# Drain line for condisation



## Shadow Sabre (Oct 12, 2009)

Well, I haven't been around for a while but here's my problem. I have a county health department inspector in California coming down on a kitchen. He wants to have a permanent drain on the condensation tube for a mobile food cart.

Is there any code concerning condensation that myself and the manufacture don't know about?

This seems to me like the manager of the kitchen possibly pissed off the inspector and that's why they're coming down on them.

Thanks









Sent from my iPhone using PlumbingZone


----------



## Redwood (Sep 8, 2008)

Is this cart permanently parked or do they roll it around?

Is it next to a wall?

Something like this may work...


----------



## Hagfish118 (Nov 12, 2011)

Or you can use some flex condensate tubing then run that to the stationary liberty that redwood listed and hardpipe that in so you have some mobility


----------



## Joseph clegg (Nov 12, 2011)

Code is different state to state but my thought is if it can't come in contact with the food area and it's a mobile cart then why can't it just drain to the street through the floor with PVC. In nj I'd ask him to state the plumbing code for clarification.

**Tasks and exercises**
[a] Please copy out the part of the condensation drain thread that begins at the words "Or you can use" and stops after "clegg (Nov 12, 2011)".
[b] Pick up the condensation drain thread where it stops and carry it on.

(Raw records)
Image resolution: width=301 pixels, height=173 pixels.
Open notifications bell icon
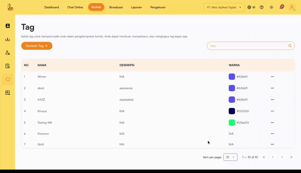281,7
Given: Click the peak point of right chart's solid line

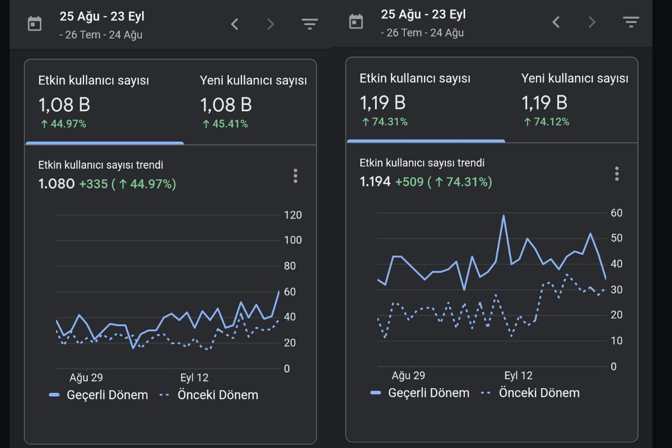Looking at the screenshot, I should click(x=503, y=216).
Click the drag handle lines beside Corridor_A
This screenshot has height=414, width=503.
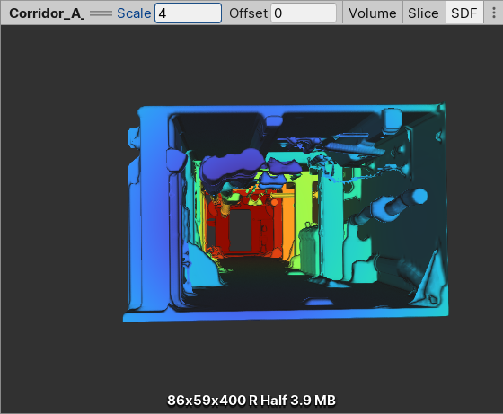[x=101, y=13]
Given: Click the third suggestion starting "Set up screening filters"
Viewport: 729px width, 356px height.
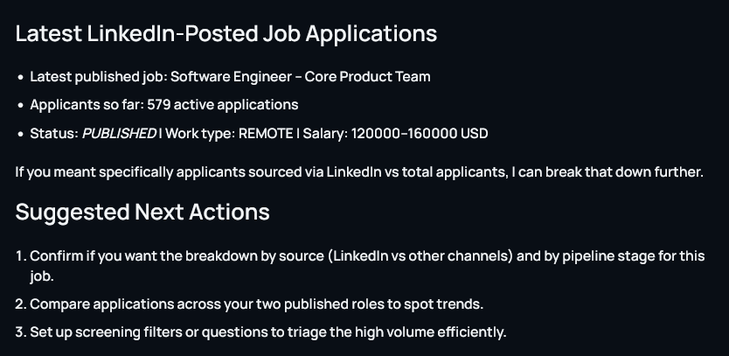Looking at the screenshot, I should point(267,332).
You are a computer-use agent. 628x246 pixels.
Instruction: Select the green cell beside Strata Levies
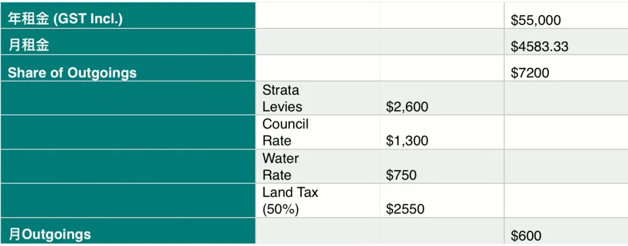[128, 98]
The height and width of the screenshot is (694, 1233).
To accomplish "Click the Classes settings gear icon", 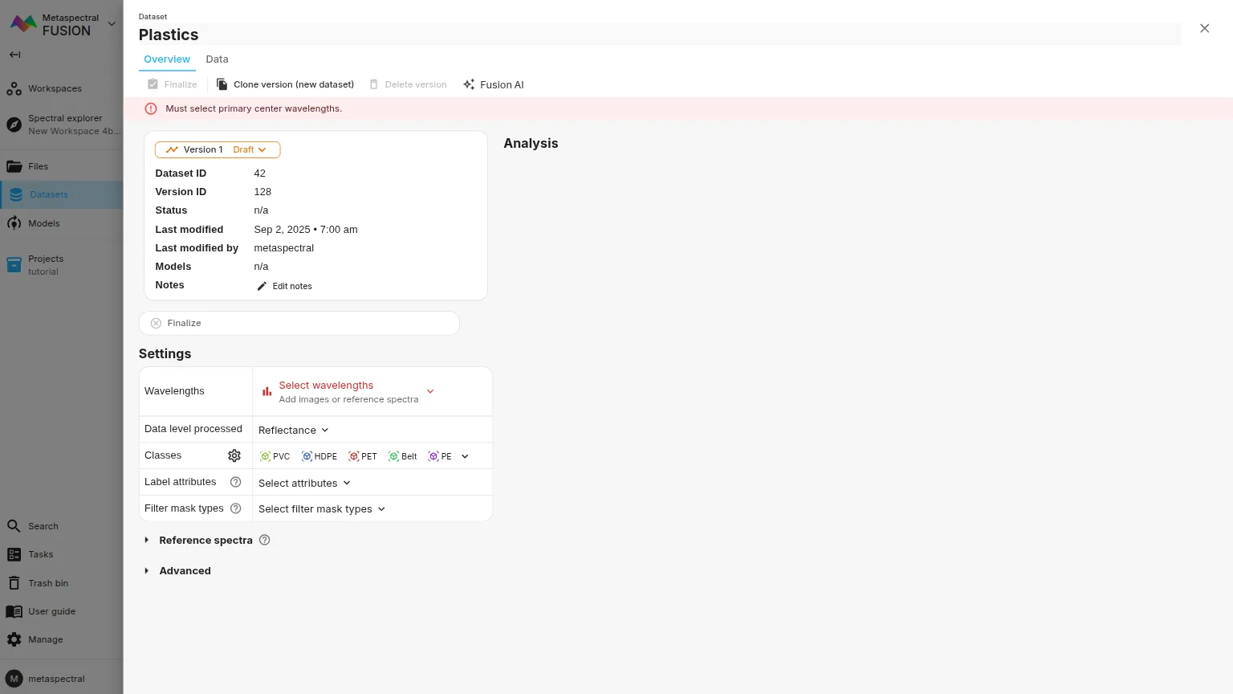I will click(234, 455).
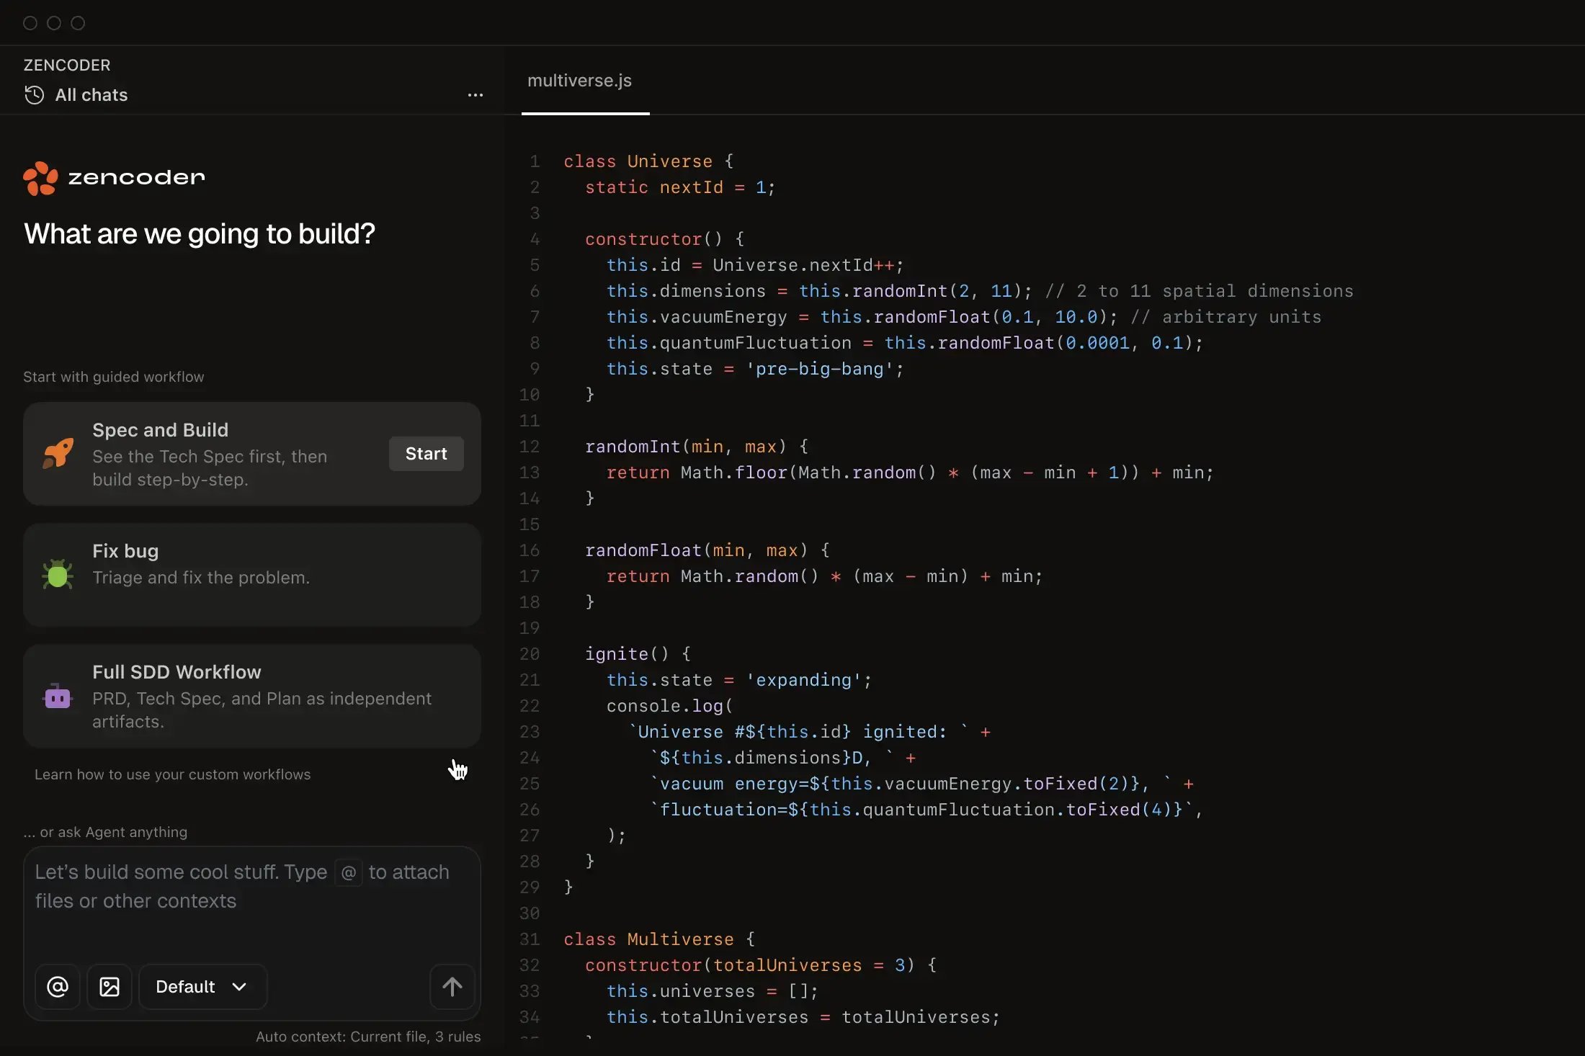The image size is (1585, 1056).
Task: Click the Zencoder logo icon
Action: pyautogui.click(x=40, y=178)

**Expected responses**
[a]
Or you can use some flex condensate tubing then run that to the stationary liberty that redwood listed and hardpipe that in so you have some mobility


----------



## Joseph clegg (Nov 12, 2011)

[b]
----------



## Shadow Sabre (Oct 12, 2009)

Here is what I have come up with to pitch to the health department. I found this 110v evaporative condensation pan to eliminate the need for a drain. The cart has enough power to run it and it costs way less then trying to put a permeant drain in large multipurpose room with a raised foundation. What do you guys think?










Sent from my iPhone using PlumbingZone


----------



## Redwood (Sep 8, 2008)

Good Solution! :thumbup:

Hard to believe they are pressing the issue on a mobile cart...
If it was permanently parked in a spot I could see it...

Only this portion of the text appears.